Example: Filtered Search

bash

curl -X POST http://localhost:8000/api/v1/search \
  -H "Authorization: Bearer $TOKEN" \
  -H "Content-Type: application/json" \
  -d '{
    "query": "security audit findings",
    "share_ids": ["share-uuid-1", "share-uuid-2"],
    "file_types": ["pdf", "docx"],
    "modified_after": "2025-01-01T00:00:00Z",
    "page": 1,
    "page_size": 25,
    "sort_by": "relevance"
  }'

Response

json

{
  "results": [
    {
      "id": "file-uuid",
      "share_id": "share-uuid",
      "filename": "Q4-Security-Audit.pdf",
      "file_path": "/reports/2025/Q4-Security-Audit.pdf",
      "unc_path": "\\\\server\\share\\reports\\2025\\Q4-Security-Audit.pdf",
      "size": 245760,
      "modified_time": "2025-11-15T09:30:00Z",
      "file_type": "pdf",
      "indexed_at": "2025-12-01T14:22:00Z",
      "relevance_score": 0.847,
      "snippet": "...the <b>security</b> <b>audit</b> <b>findings</b> indicate three critical...",
      "share_name": "/mnt/reports",
      "resolved_principals": ["user@company.com"]
    }
  ],
  "total_count": 42,
  "page": 1,
  "page_size": 25,
  "total_pages": 2,
  "has_next": true,
  "has_previous": false,
  "query": "security audit findings",
  "search_time_ms": 23,
  "database_type": "postgresql"
}

How It Works

PostgreSQL (Recommended)

Neo uses PostgreSQL's full-text search capabilities with optimized indexing for high-performance content search. This provides:

Phrase Matching: Use double-quoted phrases to match exact word sequences.
Prefix Matching: Partial word matching for broader searches.
Boolean Operators: AND, OR, NOT logic supported in natural language queries.
Relevance Ranking: Results are scored by relevance, considering proximity of matching terms.
Content Snippets: Contextual snippets around matching terms with highlighted keywords.
Deduplication: Large files split into chunks are automatically deduplicated, returning only the best-matching snippet per original file.

MySQL

For MySQL deployments, Neo uses full-text indexes with two search modes:

Natural Language Mode (search_mode: "natural"): OR-based matching ranked by relevance. Best for general queries.
Boolean Mode (search_mode: "boolean"): AND-based matching with operators (+, -, *, ""). Best for precise queries.

Entity Search

Endpoint: GET /api/v1/ner/entities/search

Search for files that contain specific named entities (people, organizations, locations, dates, etc.) identified by the NER (Named Entity Recognition) service.

Query Parameters

Parameter	Type	Required	Default	Description
`q`	string	Yes	--	Entity value to search for (case-insensitive substring match)
`entity_type`	string	No	all types	Filter by entity type (e.g., `PERSON`, `ORG`, `GPE`, `DATE`)
`share_id`	string	No	all shares	Restrict to a specific share
`limit`	integer	No	100	Maximum results (1-1000)

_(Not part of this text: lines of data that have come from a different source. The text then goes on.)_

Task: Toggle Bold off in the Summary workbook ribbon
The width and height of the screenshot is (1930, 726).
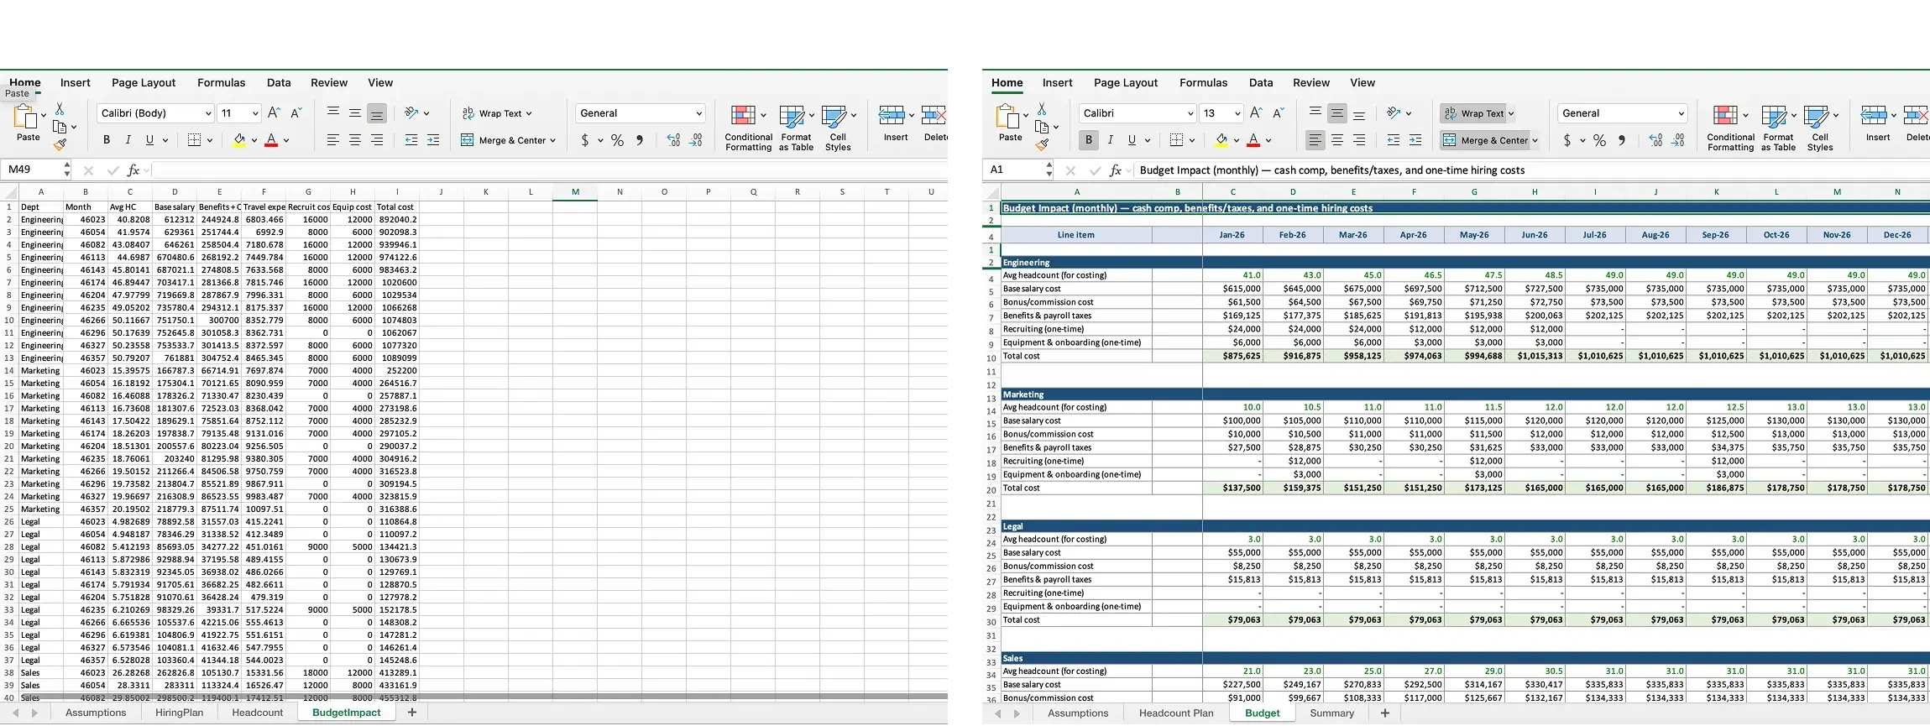Action: pyautogui.click(x=1089, y=140)
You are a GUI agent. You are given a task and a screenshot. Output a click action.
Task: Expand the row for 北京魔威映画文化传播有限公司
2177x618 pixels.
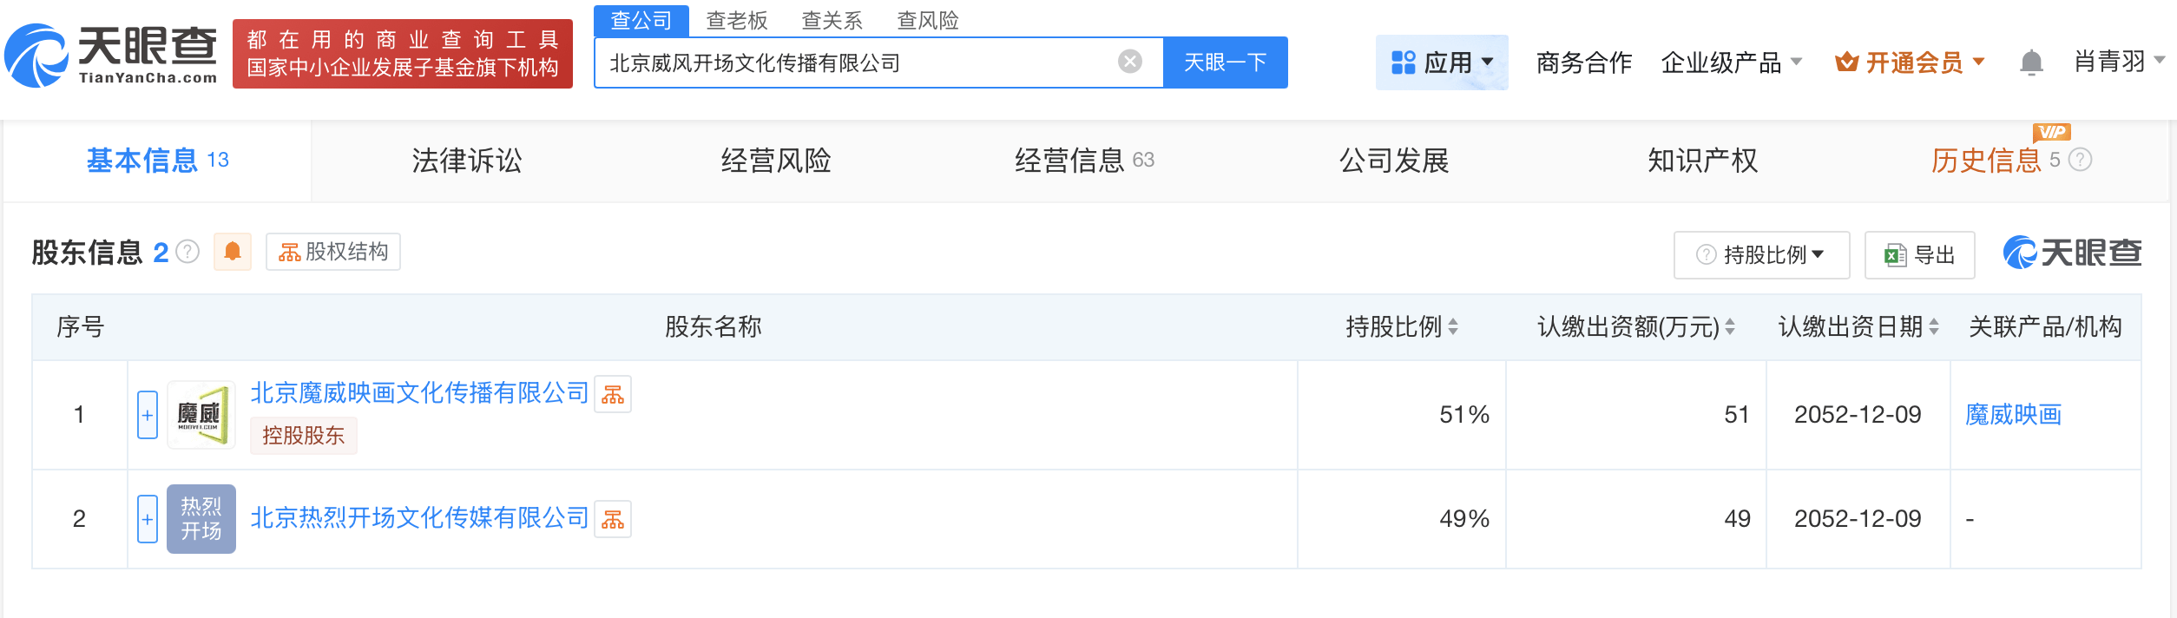[148, 415]
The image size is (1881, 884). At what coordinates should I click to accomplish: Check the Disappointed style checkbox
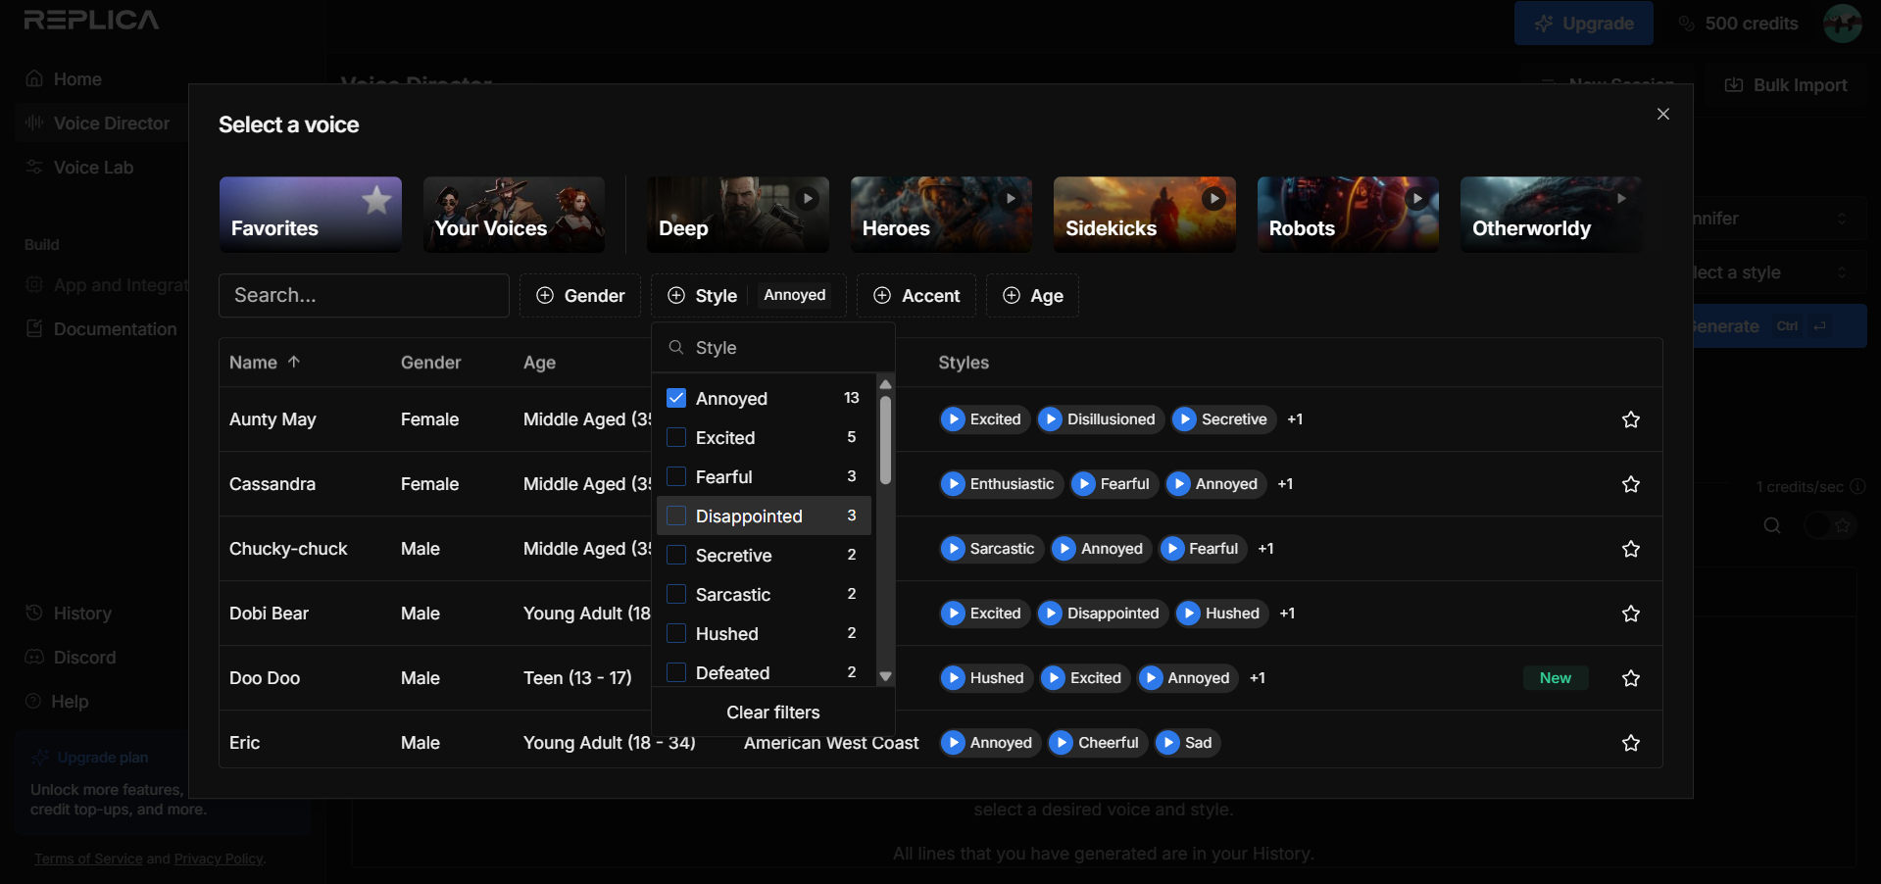tap(675, 516)
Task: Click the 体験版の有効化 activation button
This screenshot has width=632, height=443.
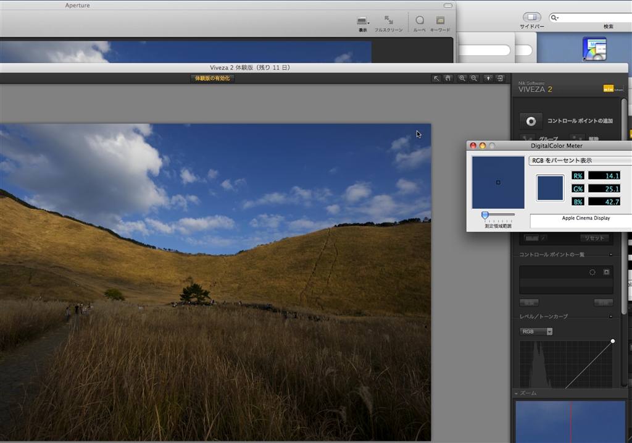Action: [x=212, y=78]
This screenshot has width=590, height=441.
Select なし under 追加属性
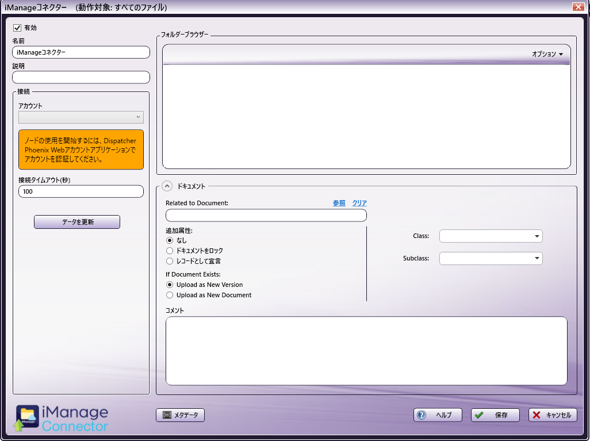click(x=170, y=241)
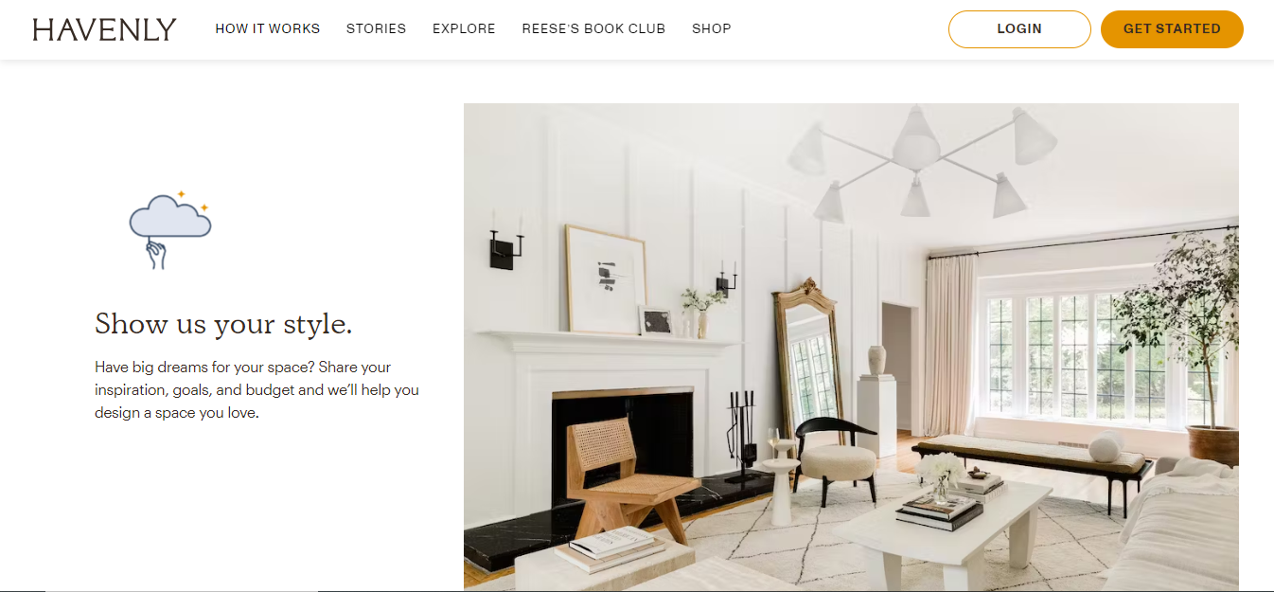Screen dimensions: 1274x592
Task: Open the Explore navigation item
Action: [x=464, y=29]
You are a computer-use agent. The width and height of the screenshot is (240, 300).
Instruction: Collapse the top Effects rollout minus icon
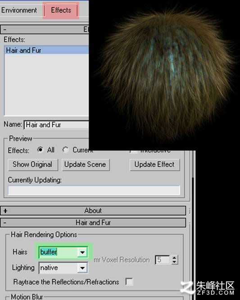click(x=5, y=30)
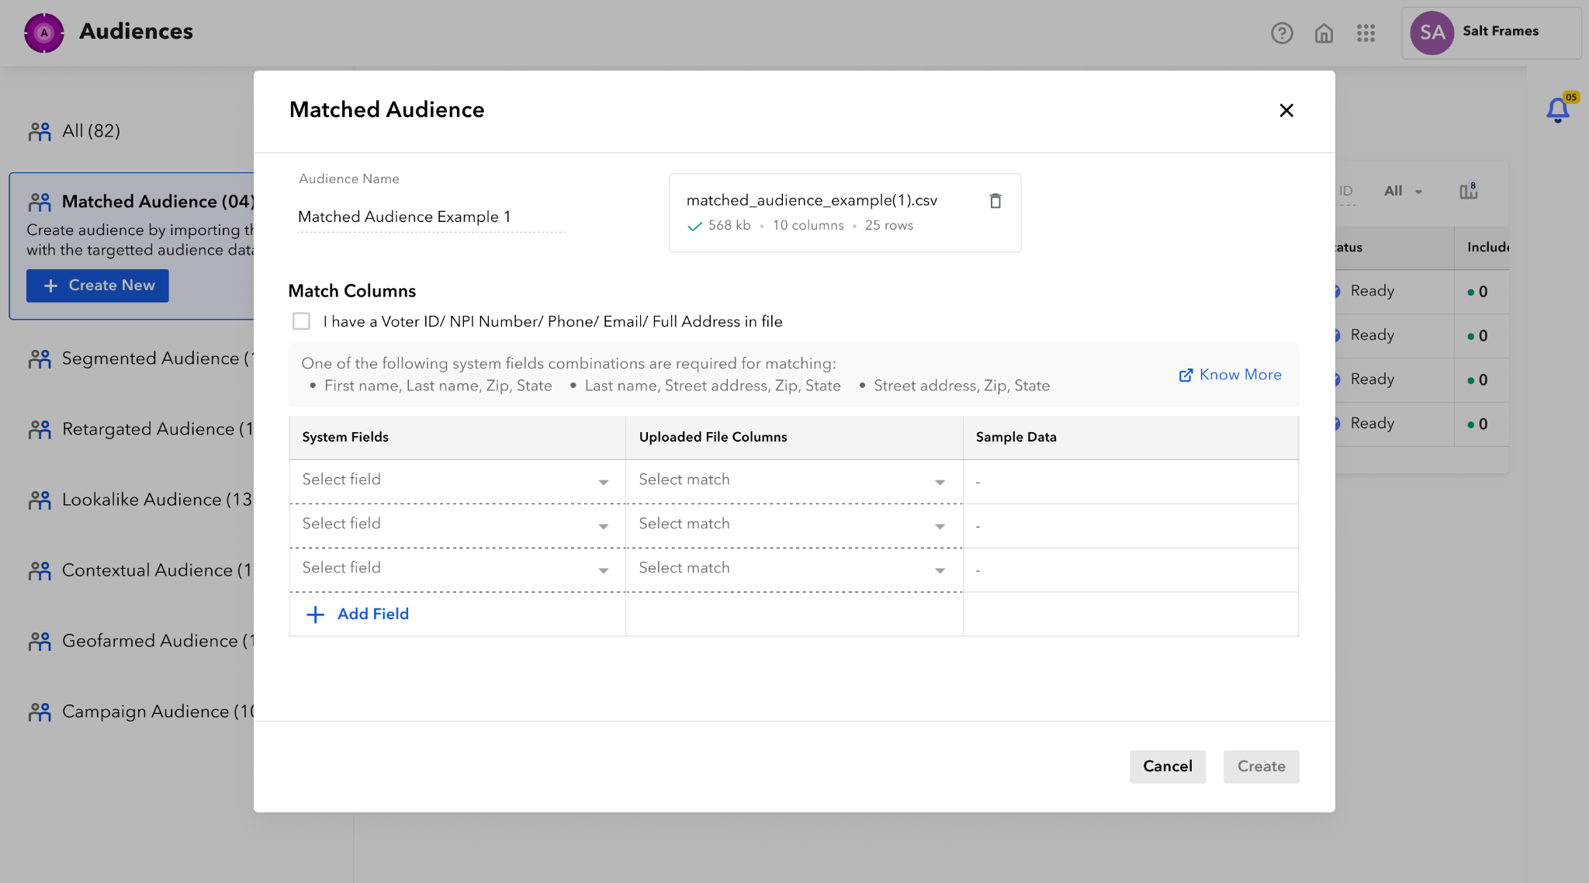Click the help question mark icon
This screenshot has width=1589, height=883.
[x=1282, y=33]
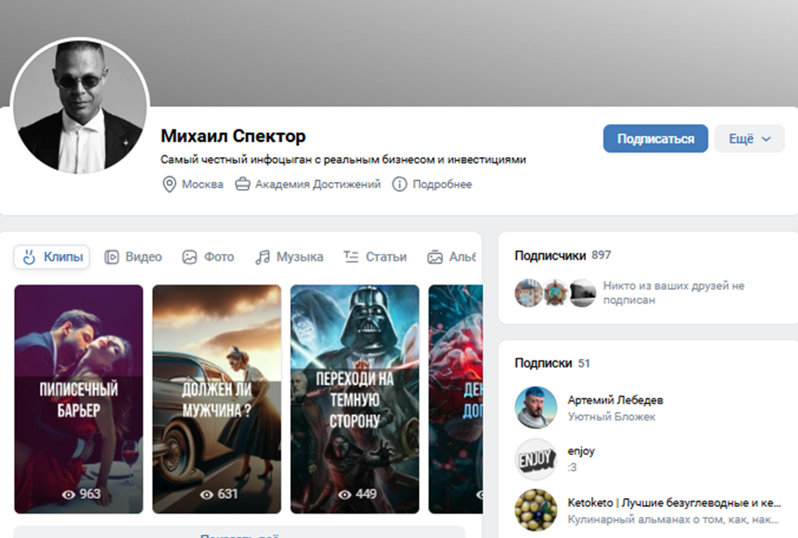This screenshot has height=538, width=798.
Task: Select the Музыка note icon
Action: tap(262, 256)
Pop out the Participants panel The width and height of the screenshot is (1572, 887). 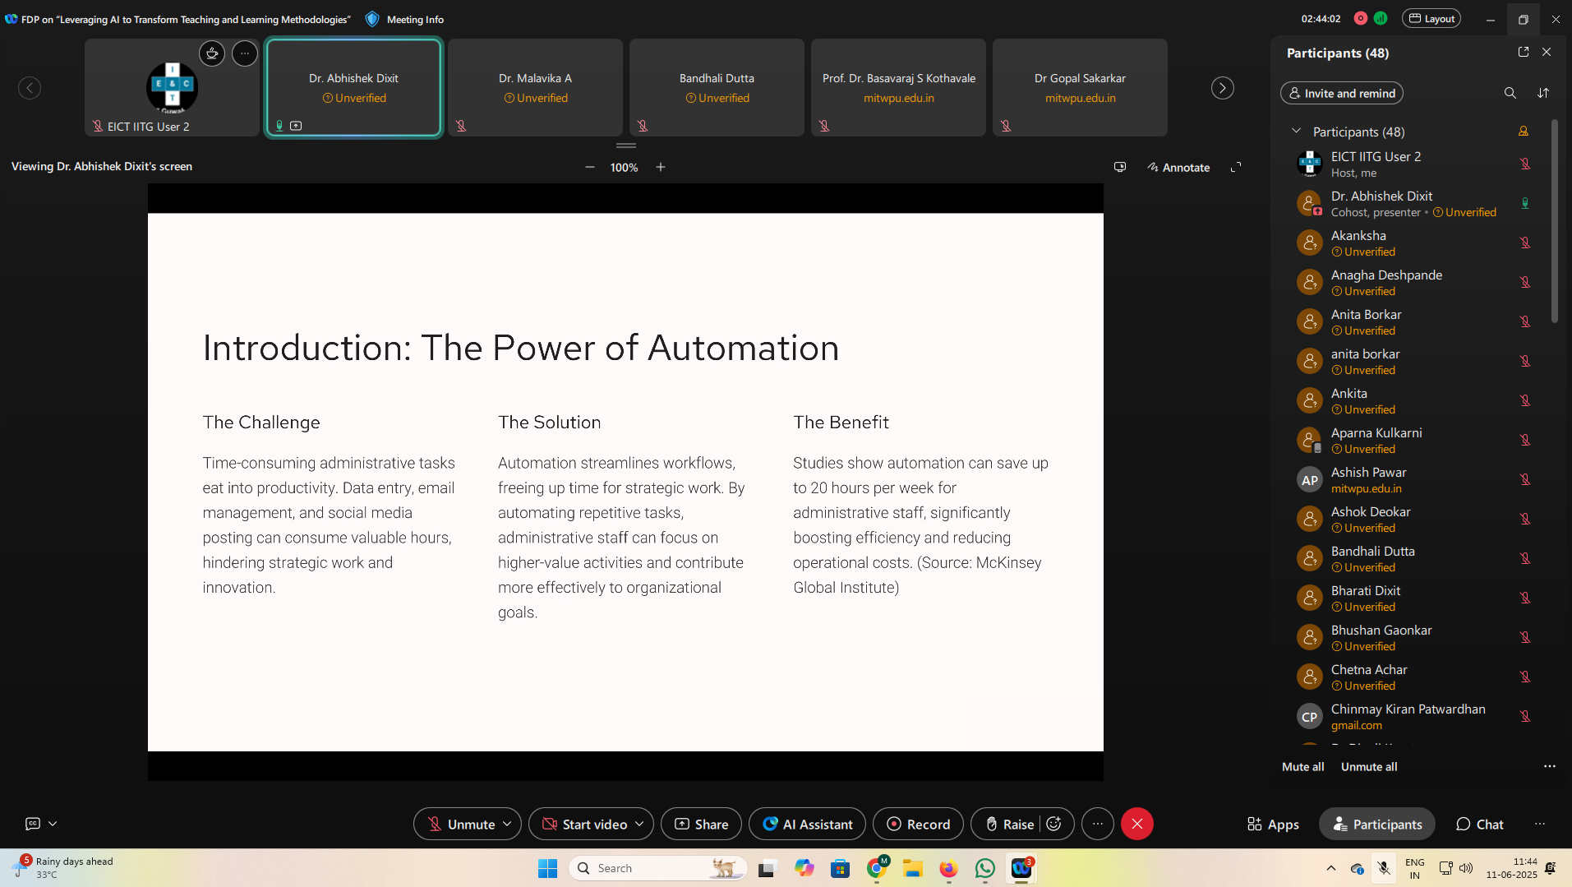coord(1523,52)
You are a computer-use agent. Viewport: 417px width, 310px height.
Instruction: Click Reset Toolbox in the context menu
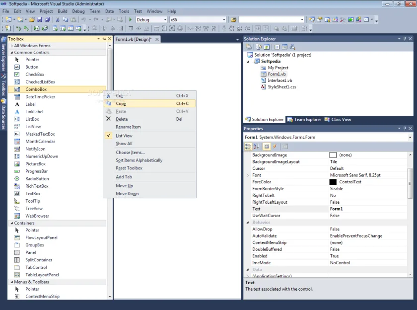point(129,168)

Example: Search for a Person

bash

curl -X GET "http://localhost:8000/api/v1/ner/entities/search?q=John%20Smith&entity_type=PERSON" \
  -H "Authorization: Bearer $TOKEN"

Find all files mentioning a specific organization across all shares:

bash

curl -X GET "http://localhost:8000/api/v1/ner/entities/search?q=NetApp&entity_type=ORG&limit=500" \
  -H "Authorization: Bearer $TOKEN"

Response

json

{
  "query": "John Smith",
  "results": [
    {
      "file_id": "file-uuid",
      "filename": "meeting-notes-2025-q4.docx",
      "file_path": "/documents/meetings/meeting-notes-2025-q4.docx",
      "matches": [
        { "type": "PERSON", "value": "John Smith" },
        { "type": "PERSON", "value": "John Smith Jr." }
      ]
    }
  ],
  "count": 1
}

Entity Aggregation

Endpoint: GET /api/v1/ner/entities/aggregate

Get aggregated entity statistics grouped by entity type with counts. Useful for understanding what kinds of entities appear across your file estate.

Query Parameters

Parameter	Type	Required	Default	Description
`entity_type`	string	No	all types	Filter to a specific entity type
`share_id`	string	No	all shares	Restrict to a specific share
`limit`	integer	No	100	Maximum aggregation entries (1-1000)

Example

bash

curl -X GET "http://localhost:8000/api/v1/ner/entities/aggregate?share_id=share-uuid" \
  -H "Authorization: Bearer $TOKEN"

Response

json

{
  "aggregates": [
    { "entity_type": "PERSON", "count": 1247 },
    { "entity_type": "ORG", "count": 893 },
    { "entity_type": "GPE", "count": 456 },
    { "entity_type": "DATE", "count": 2341 }
  ],
  "count": 4
}

File Search via MCP

When Neo is configured as an MCP (Model Context Protocol) server, AI assistants such as Claude and ChatGPT Enterprise can search your file shares programmatically. Two MCP tools are available:

`search_files`

Searches file metadata (filenames, paths, types) with optional filtering. Returns file listings that the AI assistant can reference or retrieve content from.

`full_text_search`

Performs the same full-text content search as the POST /api/v1/search endpoint, but through the MCP protocol. Results are ACL-filtered so each user only sees files they have permission to access.

AI assistants use these tools automatically when users ask questions like:

"Find the Q4 financial reports"
"Search for documents mentioning the Azure migration"
"What files were updated last week about compliance?"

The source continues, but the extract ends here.